Your objective » Begin at the line below that holds "How do I perform: Open Lihat" and end at the line that holds "You are a computer-use", transcribing each line exactly and skipping any picture.

Extracted records »
___

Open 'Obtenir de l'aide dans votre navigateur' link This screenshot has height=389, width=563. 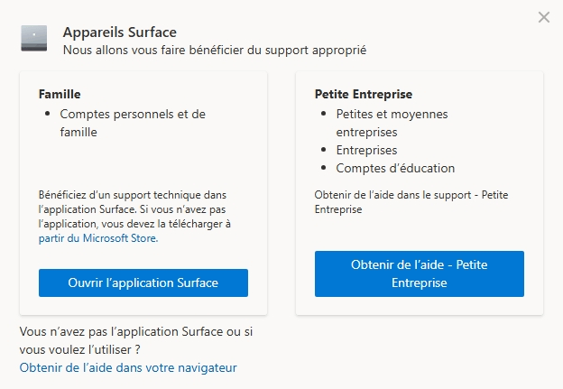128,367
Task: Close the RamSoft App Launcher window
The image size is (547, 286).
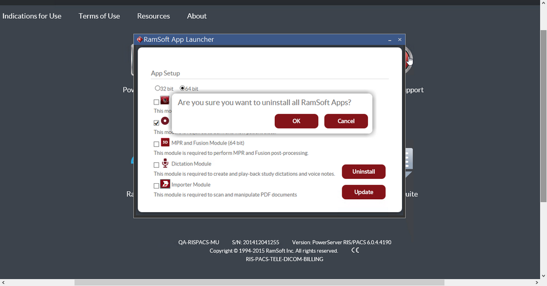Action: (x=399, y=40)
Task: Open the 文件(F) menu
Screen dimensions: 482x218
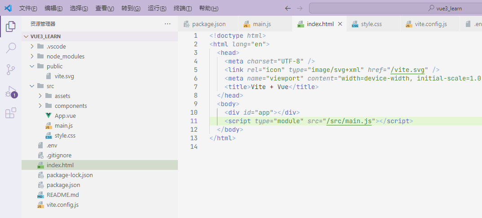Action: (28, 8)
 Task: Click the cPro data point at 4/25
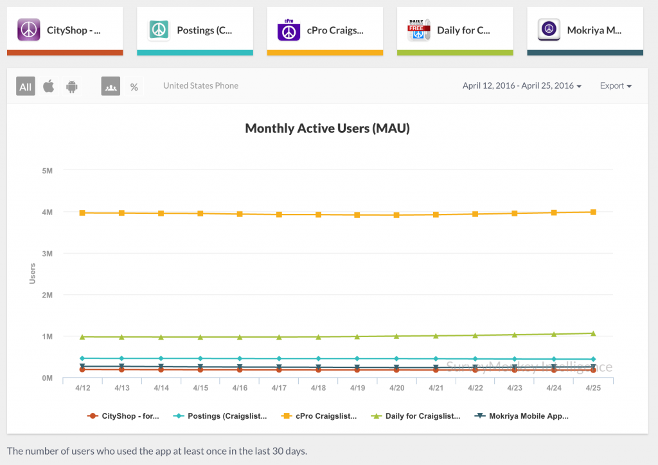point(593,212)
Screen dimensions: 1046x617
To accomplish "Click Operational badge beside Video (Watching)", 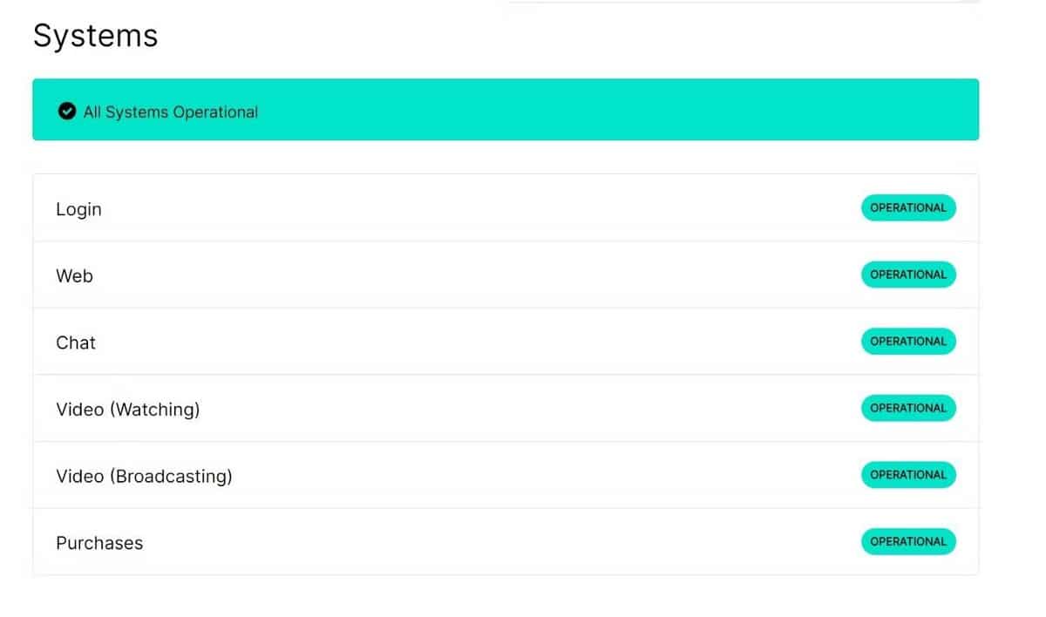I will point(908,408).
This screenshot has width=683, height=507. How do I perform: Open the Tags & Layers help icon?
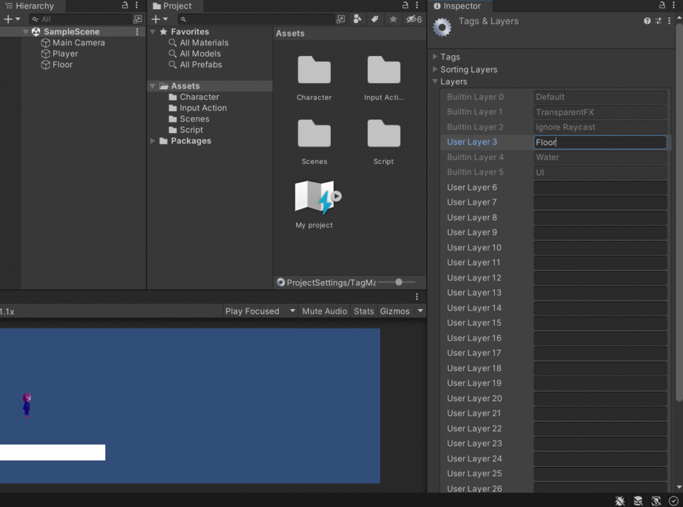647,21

___

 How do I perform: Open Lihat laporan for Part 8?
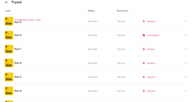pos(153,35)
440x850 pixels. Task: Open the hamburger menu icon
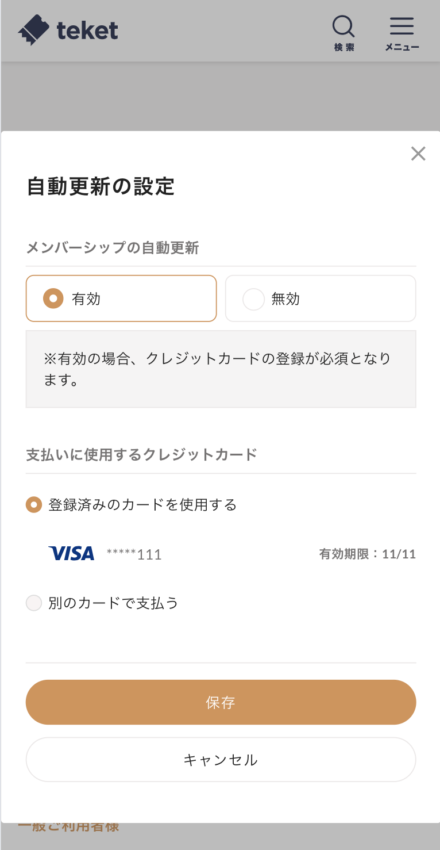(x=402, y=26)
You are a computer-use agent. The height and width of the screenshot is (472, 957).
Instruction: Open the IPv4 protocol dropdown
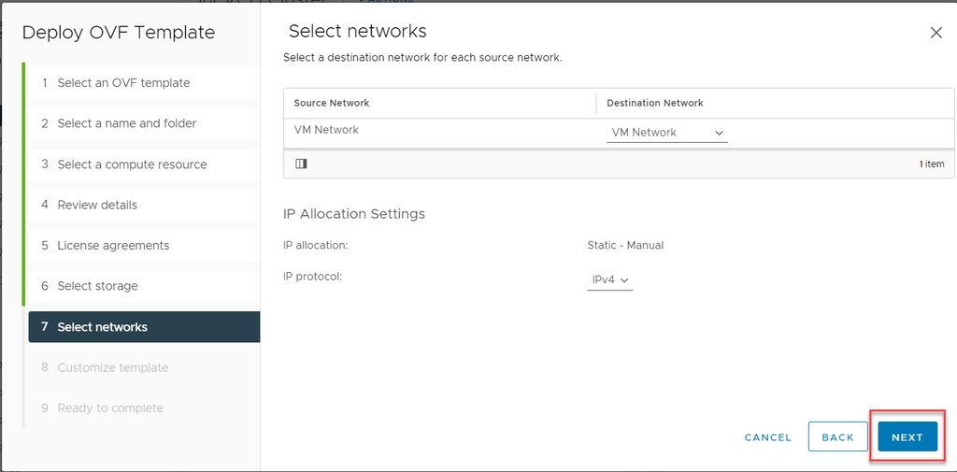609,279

___

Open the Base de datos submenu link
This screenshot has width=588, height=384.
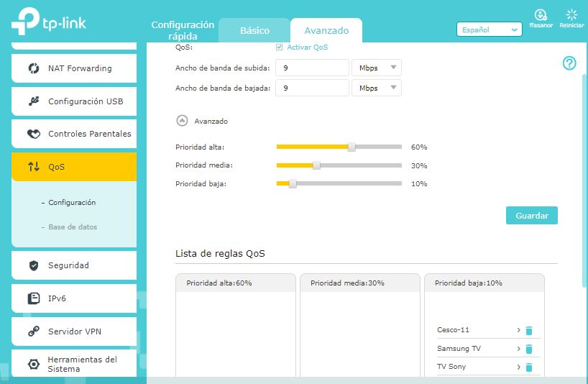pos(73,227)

___

Result for this task »
 How do I perform: Open Lihat laporan for Part 8?
pos(153,35)
440x850 pixels. Task: Open the hamburger menu icon
(x=402, y=26)
You are a computer-use agent. The height and width of the screenshot is (472, 957).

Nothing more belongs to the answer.